(作業内容):
1/ 「韓国ニ対スル施政方針」に関する文章から、「今日は、明治時代後期の191」という語句を含む部分で始まり「ることなど、となっています。」で終わる箇所を、一字一句変えずに出力してください。
2/ 「韓国ニ対スル施政方針」に関する文章によると、この施政方針が1910年6月3日に閣議決定されるまでにどのような経緯があったのか、1〜3文で説明してください。
3/ 「韓国ニ対スル施政方針」に関する文章において、併合後の朝鮮で一切の政務を独裁するとされたのは誰ですか。

── 出典 ──

今日は、明治時代後期の1910年(明治43)に、桂太郎内閣の閣議で「韓国ニ対スル施政方針」を決定し、同年8月の韓国併合後の朝鮮に対する施政方針を明らかにした日です。
「韓国ニ対スル施政方針(かんこくにたいするしせいほうしん)」は、1909年(明治42)7月6日の桂太郎内閣による「韓国併合ニ関スル件」および「対韓施設大綱」の閣議決定を受けて、韓国併合に向けての準備が進められ、翌年6月3日に閣議決定されたもので、併合後の韓国に対する施政方針を明らかにしたものでした。その内容は、朝鮮は天皇の大権によって統治すること、一切の政務は天皇に勅隷する総督が独裁すること、朝鮮人官吏の採用は階級を考慮することなど、となっています。

───
── 提供データ ──

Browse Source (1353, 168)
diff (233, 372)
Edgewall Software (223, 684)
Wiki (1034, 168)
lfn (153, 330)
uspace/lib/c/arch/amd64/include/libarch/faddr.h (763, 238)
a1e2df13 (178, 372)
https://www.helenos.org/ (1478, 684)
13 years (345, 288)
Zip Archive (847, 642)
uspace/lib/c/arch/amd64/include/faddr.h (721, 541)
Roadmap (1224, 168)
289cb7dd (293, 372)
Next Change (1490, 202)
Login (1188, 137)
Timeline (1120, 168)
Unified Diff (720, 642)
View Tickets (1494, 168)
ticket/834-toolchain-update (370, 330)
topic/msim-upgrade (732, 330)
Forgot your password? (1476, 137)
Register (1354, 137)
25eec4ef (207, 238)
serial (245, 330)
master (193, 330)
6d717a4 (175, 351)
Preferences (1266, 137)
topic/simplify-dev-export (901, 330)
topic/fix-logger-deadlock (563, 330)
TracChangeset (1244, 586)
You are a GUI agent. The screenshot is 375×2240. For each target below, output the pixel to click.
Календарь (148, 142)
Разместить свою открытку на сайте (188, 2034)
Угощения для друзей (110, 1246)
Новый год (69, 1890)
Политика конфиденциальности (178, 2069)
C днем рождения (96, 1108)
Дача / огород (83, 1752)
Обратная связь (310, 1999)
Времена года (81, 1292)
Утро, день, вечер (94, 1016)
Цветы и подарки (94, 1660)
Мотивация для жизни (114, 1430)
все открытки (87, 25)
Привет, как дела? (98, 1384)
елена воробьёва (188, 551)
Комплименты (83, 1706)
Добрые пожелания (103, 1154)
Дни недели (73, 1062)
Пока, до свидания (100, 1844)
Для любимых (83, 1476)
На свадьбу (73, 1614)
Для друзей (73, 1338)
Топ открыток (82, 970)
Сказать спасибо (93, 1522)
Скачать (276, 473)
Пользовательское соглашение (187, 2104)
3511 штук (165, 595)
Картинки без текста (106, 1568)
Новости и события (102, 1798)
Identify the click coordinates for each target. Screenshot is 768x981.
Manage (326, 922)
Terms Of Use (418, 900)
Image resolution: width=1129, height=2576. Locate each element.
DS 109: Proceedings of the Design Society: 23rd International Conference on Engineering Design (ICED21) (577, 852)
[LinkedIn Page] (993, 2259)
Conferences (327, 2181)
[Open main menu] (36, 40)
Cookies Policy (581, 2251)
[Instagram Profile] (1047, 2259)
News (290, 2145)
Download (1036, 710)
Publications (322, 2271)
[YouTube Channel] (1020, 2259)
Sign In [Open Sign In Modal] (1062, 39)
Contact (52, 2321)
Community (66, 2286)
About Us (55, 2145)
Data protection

───

(解答例):
1/
今日は、明治時代後期の1910年(明治43)に、桂太郎内閣の閣議で「韓国ニ対スル施政方針」を決定し、同年8月の韓国併合後の朝鮮に対する施政方針を明らかにした日です。
「韓国ニ対スル施政方針(かんこくにたいするしせいほうしん)」は、1909年(明治42)7月6日の桂太郎内閣による「韓国併合ニ関スル件」および「対韓施設大綱」の閣議決定を受けて、韓国併合に向けての準備が進められ、翌年6月3日に閣議決定されたもので、併合後の韓国に対する施政方針を明らかにしたものでした。その内容は、朝鮮は天皇の大権によって統治すること、一切の政務は天皇に勅隷する総督が独裁すること、朝鮮人官吏の採用は階級を考慮することなど、となっています。

2/ 1909年7月6日に桂太郎内閣が「韓国併合ニ関スル件」と「対韓施設大綱」を閣議決定しました。これを受けて韓国併合に向けた準備が進められ、翌年6月3日に「韓国ニ対スル施政方針」が閣議決定されました。

3/ 天皇に勅隷する総督です。